**YOUR OBJECTIVE**
From the records below, print only the part that opens with the line containing "Image resolution: width=746" and closes with the line containing "Click the Document_Type column header"; omit the pictures.

[DATA FOR PROCESSING — start]

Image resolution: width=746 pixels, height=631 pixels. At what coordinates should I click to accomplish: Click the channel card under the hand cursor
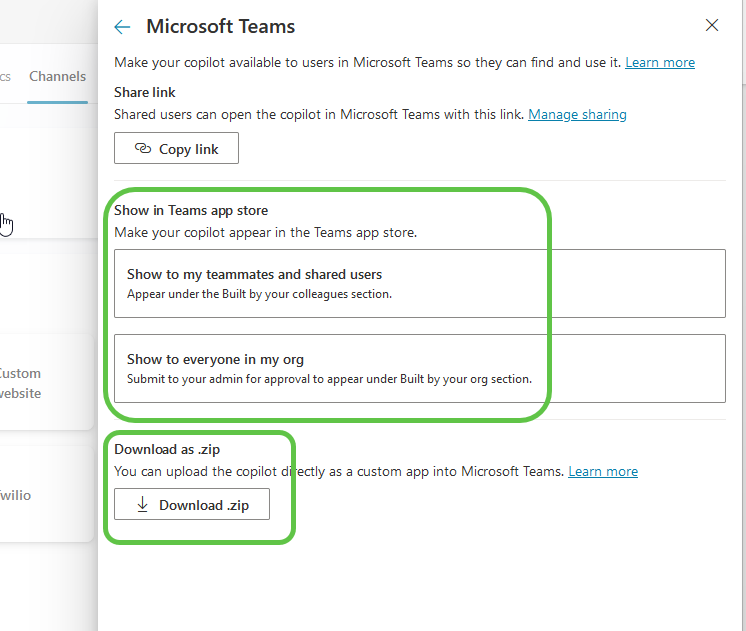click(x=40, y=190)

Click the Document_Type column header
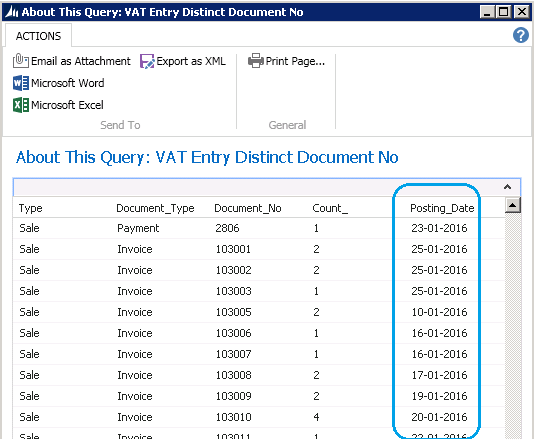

[DATA FOR PROCESSING — finish]
[DATA FOR PROCESSING — start]

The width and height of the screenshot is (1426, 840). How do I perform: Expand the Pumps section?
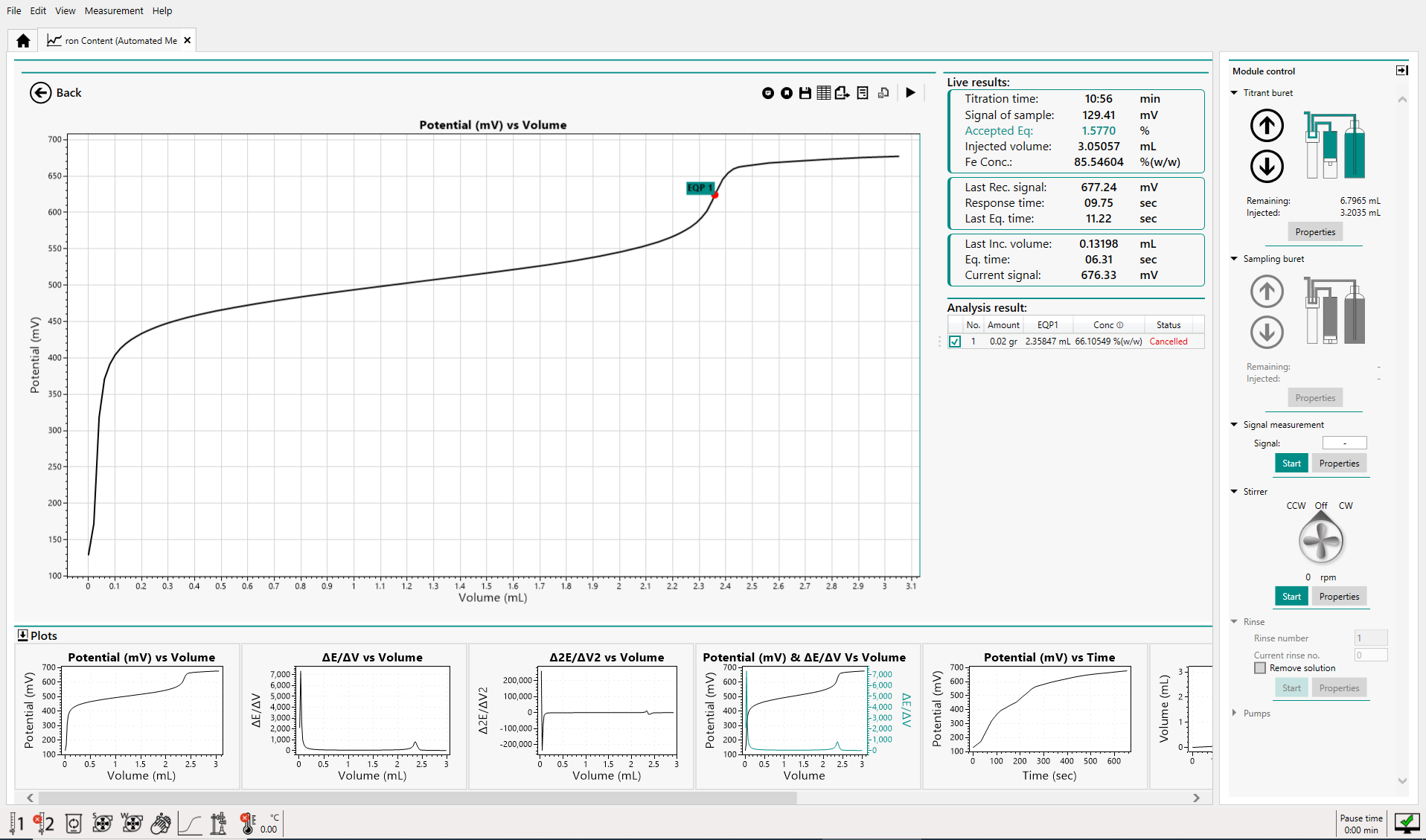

[DATA FOR PROCESSING — finish]
[DATA FOR PROCESSING — start]

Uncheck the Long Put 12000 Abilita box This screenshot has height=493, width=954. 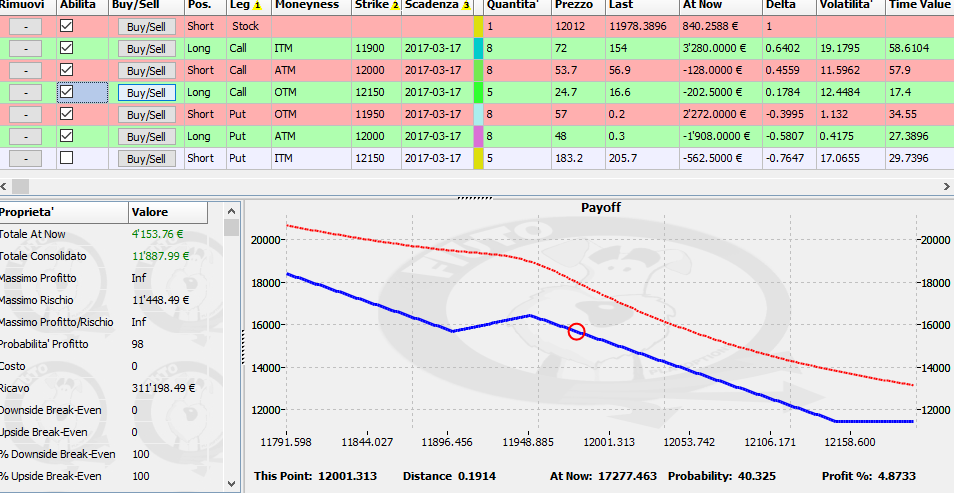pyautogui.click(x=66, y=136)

[DATA FOR PROCESSING — finish]

**ANSWER SECTION**
Image resolution: width=746 pixels, height=631 pixels. At what coordinates should I click to accomplish: Click the channel card under the hand cursor
click(x=40, y=190)

Click the Document_Type column header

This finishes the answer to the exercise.